• _About this exercise_
Some of the lines below need repeating. Reproduce exactly those between the lines holding "Click the Volkswagen" and "808x493 pixels.", inclusive.

• _Material supplied_
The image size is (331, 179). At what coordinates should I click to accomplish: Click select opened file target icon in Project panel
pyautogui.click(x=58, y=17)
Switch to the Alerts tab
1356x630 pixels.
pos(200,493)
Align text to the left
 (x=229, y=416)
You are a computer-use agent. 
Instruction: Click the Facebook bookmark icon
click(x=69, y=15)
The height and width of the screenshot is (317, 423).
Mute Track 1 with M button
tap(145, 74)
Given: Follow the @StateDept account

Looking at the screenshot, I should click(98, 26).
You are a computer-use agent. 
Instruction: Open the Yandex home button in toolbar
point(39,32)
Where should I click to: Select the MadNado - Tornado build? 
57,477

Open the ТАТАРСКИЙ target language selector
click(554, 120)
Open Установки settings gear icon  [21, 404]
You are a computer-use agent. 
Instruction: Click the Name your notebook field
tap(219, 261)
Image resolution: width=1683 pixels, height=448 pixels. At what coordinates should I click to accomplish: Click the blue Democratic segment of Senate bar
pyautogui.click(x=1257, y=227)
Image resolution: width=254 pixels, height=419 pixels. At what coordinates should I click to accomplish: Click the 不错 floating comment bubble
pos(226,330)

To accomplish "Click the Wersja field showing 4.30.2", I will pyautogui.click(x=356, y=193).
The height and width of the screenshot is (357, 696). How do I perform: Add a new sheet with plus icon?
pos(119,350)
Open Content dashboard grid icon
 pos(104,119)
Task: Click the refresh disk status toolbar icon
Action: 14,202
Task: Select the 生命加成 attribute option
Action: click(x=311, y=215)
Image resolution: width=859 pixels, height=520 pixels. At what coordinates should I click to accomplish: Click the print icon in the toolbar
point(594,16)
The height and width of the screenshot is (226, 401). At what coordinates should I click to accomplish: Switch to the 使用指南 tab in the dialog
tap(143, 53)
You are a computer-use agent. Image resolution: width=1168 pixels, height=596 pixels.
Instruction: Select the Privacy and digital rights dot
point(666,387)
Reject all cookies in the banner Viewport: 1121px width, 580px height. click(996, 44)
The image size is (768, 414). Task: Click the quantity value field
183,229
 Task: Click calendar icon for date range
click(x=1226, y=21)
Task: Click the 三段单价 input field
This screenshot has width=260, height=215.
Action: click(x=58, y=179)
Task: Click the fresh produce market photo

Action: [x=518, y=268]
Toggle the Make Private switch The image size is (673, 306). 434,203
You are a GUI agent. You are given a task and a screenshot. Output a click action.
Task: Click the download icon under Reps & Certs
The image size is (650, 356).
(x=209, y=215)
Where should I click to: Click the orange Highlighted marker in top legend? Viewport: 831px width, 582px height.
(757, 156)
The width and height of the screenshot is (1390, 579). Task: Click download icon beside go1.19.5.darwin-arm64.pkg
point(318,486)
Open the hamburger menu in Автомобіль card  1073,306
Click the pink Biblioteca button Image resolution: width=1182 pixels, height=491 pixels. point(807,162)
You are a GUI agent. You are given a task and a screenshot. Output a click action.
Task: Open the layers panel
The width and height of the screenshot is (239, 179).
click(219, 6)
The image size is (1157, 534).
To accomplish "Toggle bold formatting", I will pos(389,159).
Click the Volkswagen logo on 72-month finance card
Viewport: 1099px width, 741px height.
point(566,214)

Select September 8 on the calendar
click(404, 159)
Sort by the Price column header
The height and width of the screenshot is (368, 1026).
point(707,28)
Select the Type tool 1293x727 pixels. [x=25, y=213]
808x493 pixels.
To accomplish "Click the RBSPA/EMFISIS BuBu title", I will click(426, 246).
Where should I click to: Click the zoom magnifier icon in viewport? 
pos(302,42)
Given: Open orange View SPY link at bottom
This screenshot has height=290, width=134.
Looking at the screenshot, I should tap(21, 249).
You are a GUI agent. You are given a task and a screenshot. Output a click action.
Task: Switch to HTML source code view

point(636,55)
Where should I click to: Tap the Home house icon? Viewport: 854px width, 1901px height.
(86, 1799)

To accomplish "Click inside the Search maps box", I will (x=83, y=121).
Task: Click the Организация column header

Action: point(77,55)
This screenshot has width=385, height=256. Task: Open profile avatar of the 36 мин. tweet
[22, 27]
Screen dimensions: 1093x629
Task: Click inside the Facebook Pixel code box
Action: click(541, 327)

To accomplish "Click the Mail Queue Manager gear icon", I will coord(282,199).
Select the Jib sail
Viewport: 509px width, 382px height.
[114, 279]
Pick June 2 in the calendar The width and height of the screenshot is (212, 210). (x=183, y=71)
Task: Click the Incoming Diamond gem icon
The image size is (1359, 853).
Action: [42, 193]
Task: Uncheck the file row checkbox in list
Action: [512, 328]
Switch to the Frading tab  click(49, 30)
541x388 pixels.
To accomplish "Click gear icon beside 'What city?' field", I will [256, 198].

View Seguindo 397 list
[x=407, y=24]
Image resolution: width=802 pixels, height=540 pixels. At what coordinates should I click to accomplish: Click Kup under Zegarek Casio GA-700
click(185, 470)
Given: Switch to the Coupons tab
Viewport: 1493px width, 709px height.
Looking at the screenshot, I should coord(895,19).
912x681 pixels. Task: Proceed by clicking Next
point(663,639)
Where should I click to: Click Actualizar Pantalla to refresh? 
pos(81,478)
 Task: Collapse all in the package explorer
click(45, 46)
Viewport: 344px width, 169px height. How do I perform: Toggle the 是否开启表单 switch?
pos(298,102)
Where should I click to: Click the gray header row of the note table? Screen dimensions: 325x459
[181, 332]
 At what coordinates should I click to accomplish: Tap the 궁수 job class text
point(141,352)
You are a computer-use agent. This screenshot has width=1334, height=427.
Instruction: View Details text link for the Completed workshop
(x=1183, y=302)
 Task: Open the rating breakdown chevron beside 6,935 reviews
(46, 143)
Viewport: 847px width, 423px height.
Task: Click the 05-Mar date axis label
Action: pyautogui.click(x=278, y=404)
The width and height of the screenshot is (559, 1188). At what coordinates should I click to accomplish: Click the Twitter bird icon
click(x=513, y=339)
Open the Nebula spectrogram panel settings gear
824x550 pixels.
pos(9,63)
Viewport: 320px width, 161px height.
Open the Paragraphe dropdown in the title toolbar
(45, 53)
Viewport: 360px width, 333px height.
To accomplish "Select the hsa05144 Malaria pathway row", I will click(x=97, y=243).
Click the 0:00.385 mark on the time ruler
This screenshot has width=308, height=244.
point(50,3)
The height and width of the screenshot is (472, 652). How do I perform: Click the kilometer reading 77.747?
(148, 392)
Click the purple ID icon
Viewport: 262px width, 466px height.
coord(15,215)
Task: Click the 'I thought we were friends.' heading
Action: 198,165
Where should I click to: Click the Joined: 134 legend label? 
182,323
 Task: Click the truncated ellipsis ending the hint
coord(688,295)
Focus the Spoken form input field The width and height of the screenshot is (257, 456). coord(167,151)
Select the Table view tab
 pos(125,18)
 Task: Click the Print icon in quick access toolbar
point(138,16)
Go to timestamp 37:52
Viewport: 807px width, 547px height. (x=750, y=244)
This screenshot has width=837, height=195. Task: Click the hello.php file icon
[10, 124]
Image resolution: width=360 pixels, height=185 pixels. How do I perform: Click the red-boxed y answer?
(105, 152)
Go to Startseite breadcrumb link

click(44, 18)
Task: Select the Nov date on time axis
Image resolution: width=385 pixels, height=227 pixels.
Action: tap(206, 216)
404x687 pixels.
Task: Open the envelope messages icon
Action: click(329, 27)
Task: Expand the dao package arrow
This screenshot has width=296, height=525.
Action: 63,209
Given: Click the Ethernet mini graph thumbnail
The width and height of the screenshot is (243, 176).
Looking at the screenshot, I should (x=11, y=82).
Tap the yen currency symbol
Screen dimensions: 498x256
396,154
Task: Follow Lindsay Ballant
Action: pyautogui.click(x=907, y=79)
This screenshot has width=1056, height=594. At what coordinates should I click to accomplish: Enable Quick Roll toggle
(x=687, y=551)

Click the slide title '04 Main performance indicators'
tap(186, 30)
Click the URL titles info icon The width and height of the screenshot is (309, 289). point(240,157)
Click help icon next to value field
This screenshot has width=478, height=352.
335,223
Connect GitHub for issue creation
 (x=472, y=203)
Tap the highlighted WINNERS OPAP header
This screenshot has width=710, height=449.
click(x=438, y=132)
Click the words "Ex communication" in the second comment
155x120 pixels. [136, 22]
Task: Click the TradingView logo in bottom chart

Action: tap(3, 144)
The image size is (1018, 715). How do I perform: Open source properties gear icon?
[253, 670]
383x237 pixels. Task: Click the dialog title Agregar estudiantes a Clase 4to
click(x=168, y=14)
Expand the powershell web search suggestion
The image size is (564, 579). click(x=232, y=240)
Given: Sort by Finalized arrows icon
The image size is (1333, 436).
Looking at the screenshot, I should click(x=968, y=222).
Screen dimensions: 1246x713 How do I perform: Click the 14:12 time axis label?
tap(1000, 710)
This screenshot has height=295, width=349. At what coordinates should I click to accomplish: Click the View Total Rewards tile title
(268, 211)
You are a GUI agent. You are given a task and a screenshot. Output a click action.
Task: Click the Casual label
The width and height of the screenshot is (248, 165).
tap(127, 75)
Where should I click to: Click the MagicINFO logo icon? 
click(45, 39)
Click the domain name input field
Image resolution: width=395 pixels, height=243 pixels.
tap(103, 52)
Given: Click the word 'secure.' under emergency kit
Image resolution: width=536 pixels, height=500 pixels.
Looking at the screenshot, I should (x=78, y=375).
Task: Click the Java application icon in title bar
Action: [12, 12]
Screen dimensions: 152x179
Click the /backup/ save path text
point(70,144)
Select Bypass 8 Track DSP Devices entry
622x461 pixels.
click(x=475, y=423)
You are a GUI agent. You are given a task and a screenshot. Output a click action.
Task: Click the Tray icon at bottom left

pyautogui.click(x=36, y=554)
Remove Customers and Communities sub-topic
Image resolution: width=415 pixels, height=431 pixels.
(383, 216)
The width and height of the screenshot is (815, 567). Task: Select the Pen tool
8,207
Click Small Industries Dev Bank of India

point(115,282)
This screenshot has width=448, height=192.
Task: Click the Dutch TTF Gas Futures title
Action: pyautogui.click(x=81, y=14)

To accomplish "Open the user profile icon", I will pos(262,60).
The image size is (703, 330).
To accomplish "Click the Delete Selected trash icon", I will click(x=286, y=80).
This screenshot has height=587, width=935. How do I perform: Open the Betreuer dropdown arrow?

• _Answer section_
Click the Volkswagen logo on 72-month finance card
Viewport: 1099px width, 741px height.
point(566,214)

Select September 8 on the calendar
click(404, 159)
Sort by the Price column header
The height and width of the screenshot is (368, 1026).
point(707,28)
Select the Type tool 1293x727 pixels. [x=25, y=213]
808x493 pixels.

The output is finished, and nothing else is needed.